The score is computed by measuring the variance between the expected value of the information and the observed value. When variance is minimized, information is maximized. Since the expectation of the score is zero, the Fisher information is also the variance of the score.
Count Based
Filter-Based Feature Selection
Count-based feature selection is a simple yet relatively powerful way of finding information about predictors. The basic idea underlying count-based featurization is simple: by calculating counts of individual values within a column, you can get an idea of the distribution and weight of values, and from this, understand which columns contain the most important information.
Count-based feature selection is a non-supervised method of feature selection, meaning you don’t need a label column. This method also reduces the dimensionality of the data without losing information.
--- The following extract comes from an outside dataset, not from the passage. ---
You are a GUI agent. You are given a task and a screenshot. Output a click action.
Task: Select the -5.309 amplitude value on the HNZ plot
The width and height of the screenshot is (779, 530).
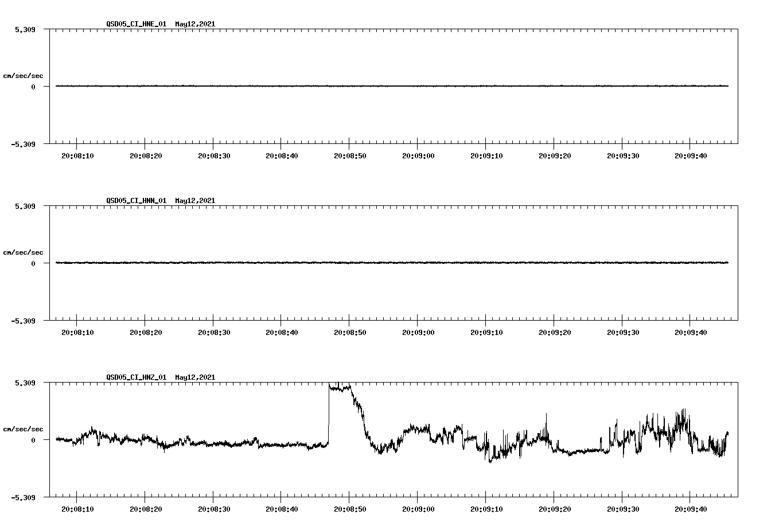pyautogui.click(x=22, y=497)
Fisher Linear Discriminant Analysis
This method is often used for dimensionality reduction, because it projects a set of features onto a smaller feature space while preserving the information that discriminates between classes. This not only reduces computational costs for a given classification task, but can help prevent overfitting.
To generate the scores, you provide a label column and set of numerical feature columns as inputs. The algorithm determines the optimal combination of the input columns that linearly separates each group of data while minimizing the distances within each group. The module returns a dataset containing the compact, transformed features, along with a transformation that you can save and apply to another dataset.
Permutation Feature Importance
In this module, feature values are randomly shuffled, one column at a time, and the performance of the model is measured before and after. You can choose one of the standard metrics provided to measure performance.
The scores that the module returns represent the change in the performance of a trained model, after permutation. Important features are usually more sensitive to the shuffling process, and will thus result in higher importance scores.